Perlustrare gli “interminati spazi” del sapere indagando sui «confini dell’anima che tu non potrai mai trovare, per quanto percorra le sue vie, tanto profondo è il suo Logos».
Fu questo il compito di Eraclito, attivo ad Efeso tra il VI e il V secolo a.C.
Il suo stile volutamente oscuro, a tratti oracolare, intendeva salvaguardare la profondità di questo Logos, intelligenza che è ordine e ragione, da chi, leggendo affermazioni solo apparentemente semplici, avrebbe potuto, ingannandosi, credere di comprenderle.
Apparentemente semplice è non la filosofia del pensatore di Efeso, ma il suo abbrivio: quell’incessante divenire in virtù del quale, come si legge in un celeberrimo frammento, noi non possiamo discendere per due volte nello stesso fiume che si compone di gocce d’acqua sempre cangianti, pur rimanendo, come rio, il medesimo.
“Tutto scorre”, ogni cosa muta: l’individuo sano si ammala, quello malato guarisce o muore, ma anche dalla sua morte rinasce vita nuova.
Il fuoco che si alimenta della distruzione del combustibile, donando a sua volta l’esistenza agli uomini e al cosmo, è segno di questa armonia dei contrari, da cercare oltre il mero divenire, attestato dai sensi la cui testimonianza può essere ingannevole.
Ma per una simile indagine è necessaria la filosofia, che l’idea del semplice mutamento renderebbe invece superflua, perché chiunque, anche solo osservando la sua esistenza, può percepirlo.
Ed è appunto questa superiore concordia degli opposti – attinta non dai più ma da quei pochi uomini che il filosofo definisce desti, in contrapposizione ai dormienti, perché capaci di servirsi della loro ragione – questa apparente contrapposizione, dicevo, domina il pensiero eracliteo, in cui il divino è ” fame e sazietà, fatica e riposo, salute e malattia”. Aspetti del reale questi che, a ben guardare, si implicano anche dal punto di vista umano: perché è la fatica a rendere più dolce il riposo, la fame a far apprezzare la sazietà, la malattia a rallegrarci per la ritrovata salute.

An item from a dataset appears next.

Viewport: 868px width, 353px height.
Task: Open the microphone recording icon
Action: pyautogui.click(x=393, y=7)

Ma questo sono solo i desti a comprenderlo, mentre i dormienti si arrestano abbagliati dall’ingannevole sfolgorare delle singole opposizioni.

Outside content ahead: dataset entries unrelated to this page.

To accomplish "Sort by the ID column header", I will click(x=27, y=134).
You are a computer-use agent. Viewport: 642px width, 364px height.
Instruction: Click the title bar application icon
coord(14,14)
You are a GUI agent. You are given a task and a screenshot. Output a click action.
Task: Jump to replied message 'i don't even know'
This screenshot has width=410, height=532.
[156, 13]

Leggere in un’ottica “religiosa” il filosofo di Efeso significa sfuggire, pur senza negarne l’indubbia portata, alla politicistica contrapposizione tra la fazione aristocratica, cui egli per mentalità appartenne, e quella democratica, contrapposizione tanto più perniciosa se si onerano queste parole del loro significato schiettamente moderno, travisando i parametri etici della città-stato greca.

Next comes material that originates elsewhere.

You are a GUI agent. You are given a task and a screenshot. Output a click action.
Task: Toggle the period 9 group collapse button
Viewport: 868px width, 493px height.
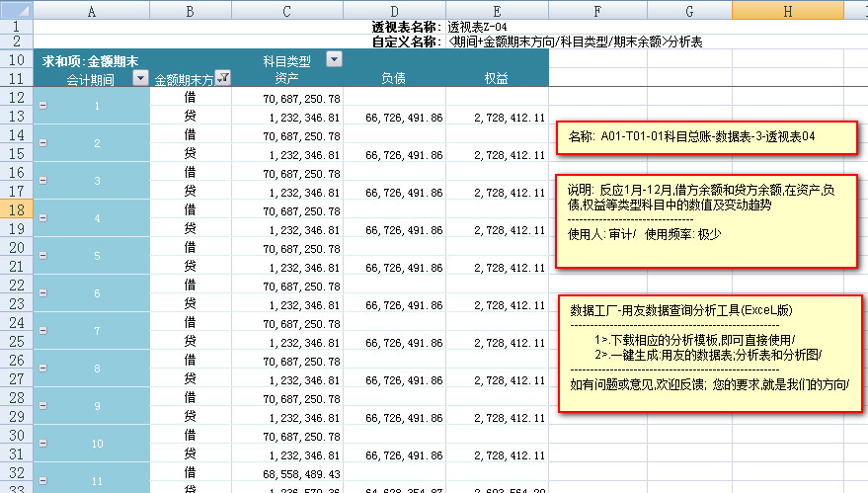(x=42, y=405)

Come non è solo il pensatore del divenire, così Eraclito non rappresenta unicamente il portavoce di un’aristocrazia conservatrice: insieme con Anassagora, benché in una forma diversa, egli ha piuttosto intuito l’esistenza di quell’intelligenza ordinatrice che regge il mondo, ”fuoco eternamente vivente” di cui ogni cosa, e ciascun uomo, rappresentano una favilla.
Ma accanto al fuoco ecco profilarsi nel polisemico sistema del nostro filosofo un altro simbolo: la guerra, “madre e regina di tutte le cose” perché, facendole scontrare, le anima dall’interno, pur senza permettere però a ciascuna realtà di travalicare quella misura che è, a un tempo, ordine e principio di intelligibilità del mondo stesso.
Inquadrato in questa prospettiva, Eraclito cessa di essere il pensatore che rielabora, forse complicandolo, il senso comune (tutto cambia e noi stessi facciamo parte di un simile mutamento). Proprio con la valorizzazione del logos Eraclito favorirà una seminagione che i filosofi successivi, a partire da Platone, faranno insuperabilmente sbocciare.
L’Orfismo, un complesso e misterioso movimento religioso da cui la cultura ellenica attingerà l’idea che la vita terrena non si conclude con la morte, rappresenta il terreno di questa seminagione, i cui lineamenti però in gran parte ci sfuggono.